Die Dortmunder Leitfiguren passen in dieses Konzept, als seien sie am Reißbrett entstanden. Klubchef Watzke, seine Freunde nennen ihn Aki, gibt sich als bodenständiger Sauerländer - der Gegenentwurf zu seinem Vorgänger Gerd Niebaum, dessen finanzielle Aufrüstungspolitik den Verein fast ruiniert hätte. Watzke verwandelt dagegen Emotionen in Euros: Unter dem Slogan "Heimspiel in Berlin" machte er den Platz im Schatten der Gedächtniskirche zum schwarz-gelben Treff, was dank einer Flut von Fanartikel-Ständen nicht nur dem Imagekonto zugutekommt. Dort sammelt Watzke derzeit mit seinem Engagement für Menschenrechte beim EM-Gastgeber Ukraine Sympathiepunkte - wohl wissend, dass sich auch Uli Hoeneß schlagzeilenträchtig zu Gesellschaftsthemen wie Euro-Krise oder Fleischskandalen äußert.

Trainer Jürgen Klopp, nicht nur für Freunde der "Kloppo", balanciert im nunmehr vierten Jahr ohne Schwindel zwischen Professionalität - schon in der Halbzeitpause seziert er Spiele per Videoanalyse - und Vergnügen. Im "ewerk" schaltete Klopp in den Feiermodus, rockte die Party mit EhefrauUlla bis 5.47 Uhr und versicherte jedem, wie stolz er auf seine Mannschaft sei. Dem "Spiegel" hat Klopp mal erklärt, dass er keine Lust habe, "einen Vollidioten dabeizuhaben, nur weil er ein bisschen besser kicken kann". Zur Marken-DNA gehört die Achtung der Fans. Beim Gang zur Party nahm sich jeder BVB-Profi die Zeit für Fotos mit den Fans, obwohl ihre Frauen mit ihren hautengen Minikleidchen in der Berliner Kälte bibberten.

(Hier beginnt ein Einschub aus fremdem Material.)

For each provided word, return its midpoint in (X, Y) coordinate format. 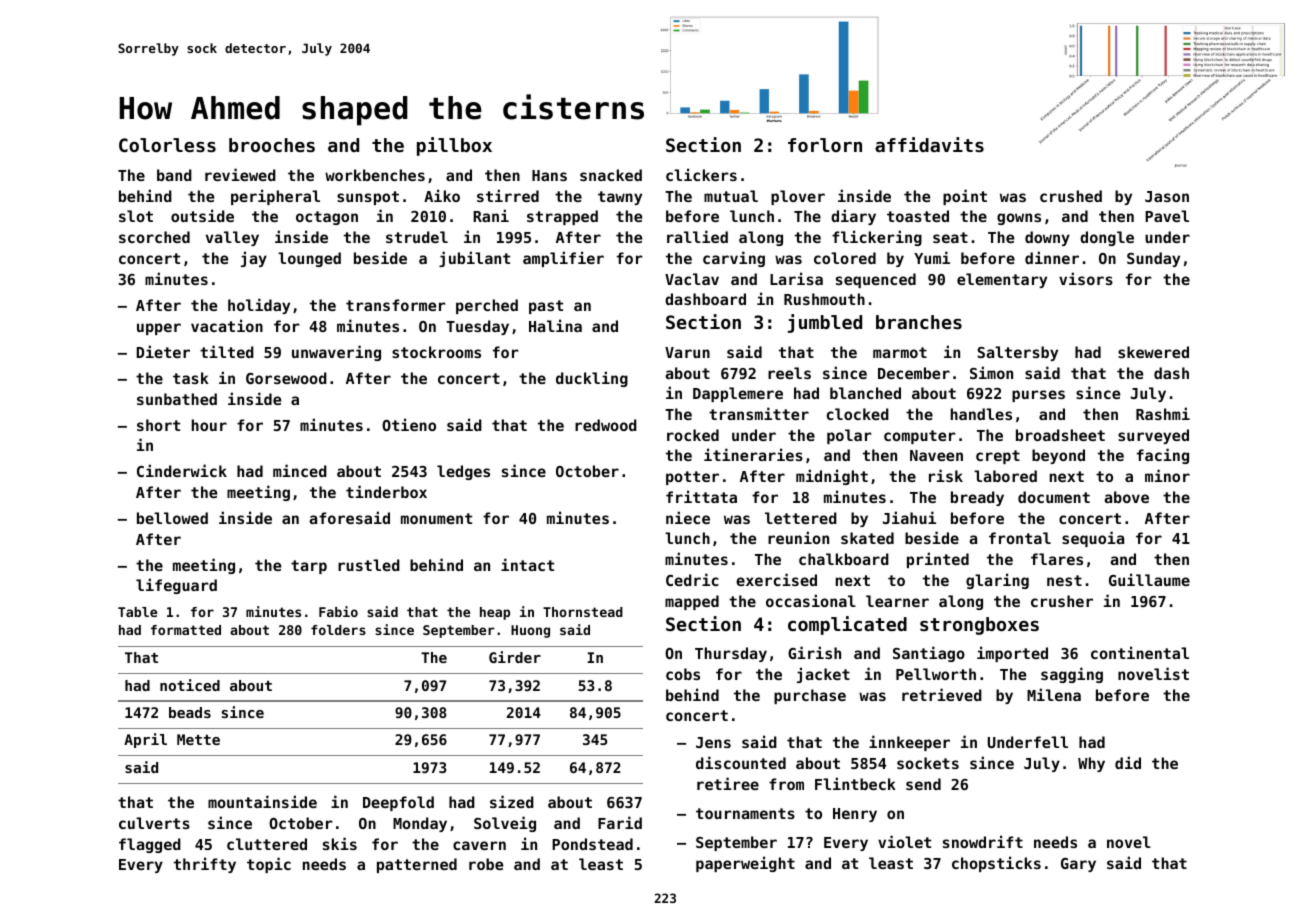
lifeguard (176, 586)
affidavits (929, 144)
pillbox (454, 146)
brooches (272, 145)
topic (269, 865)
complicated (847, 625)
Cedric (692, 579)
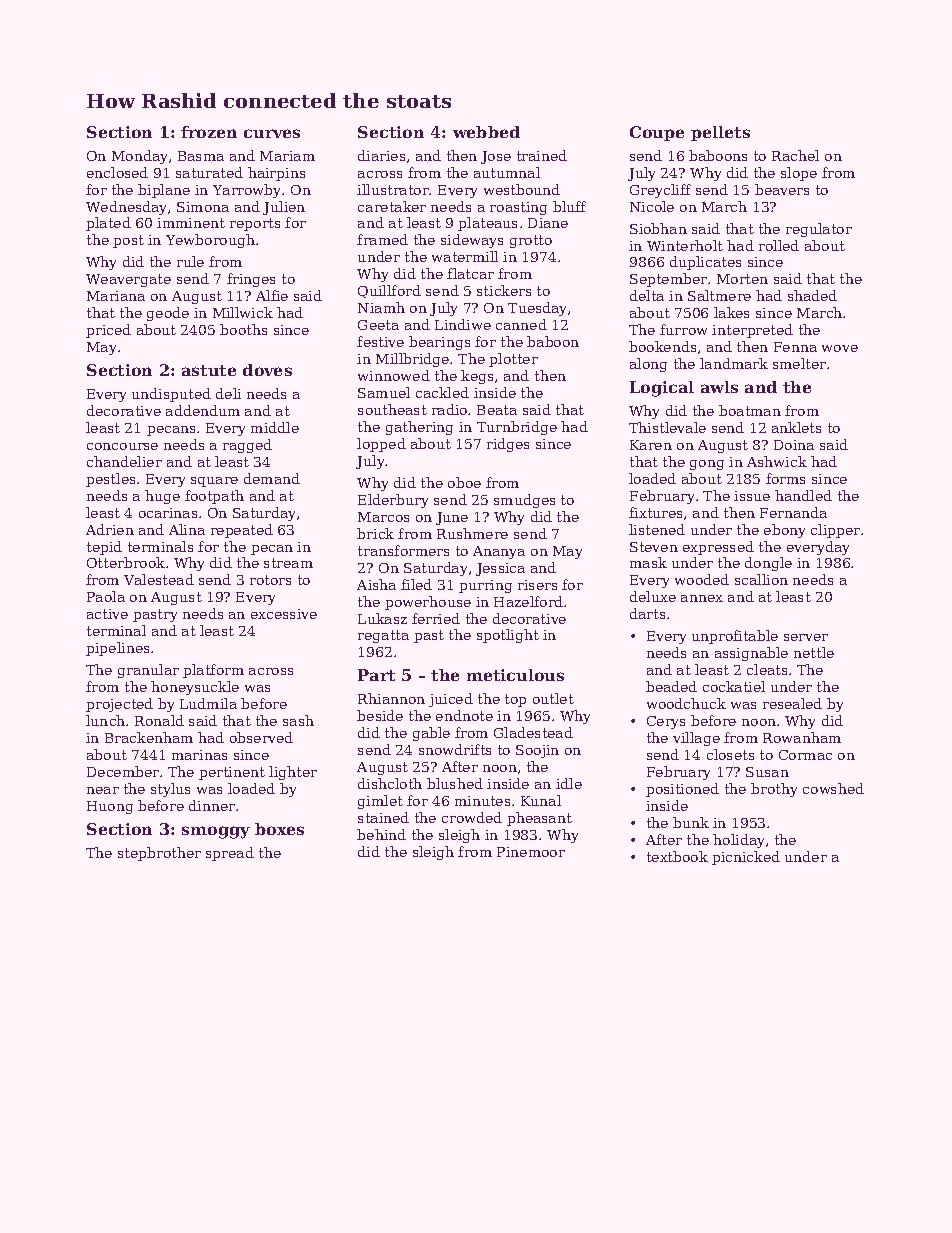  Describe the element at coordinates (531, 852) in the image. I see `Pinemoor` at that location.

Mit Dreitagebart und lockeren Sprüchen wirkt Klopp wie ein Kumpel-Typ. Wie sehr das täuscht, wissen neue Spieler, wenn sie Dinge öffentlich äußern, die dem Meister nicht gefallen. Dann sagt Klopp vor versammelter Mannschaft gern: "Du, ich bin ein bisschen blöd, erklär doch mal, wie du das gemeint hast."

Schwarz-gelbe Nadelstiche gegen den großen Rivalen setzt in Dortmund die Chefetage. Im "ewerk" übernahm dies Watzke: "Ich habe gelesen, die Münchner wollten heute zeigen, wo der Hammer hängt. Ich kann nur sagen, der Hammer hängt in Dortmund."

Der Angriff der Borussia auf die Vormachtstellung des FC Bayern hat längst begonnen.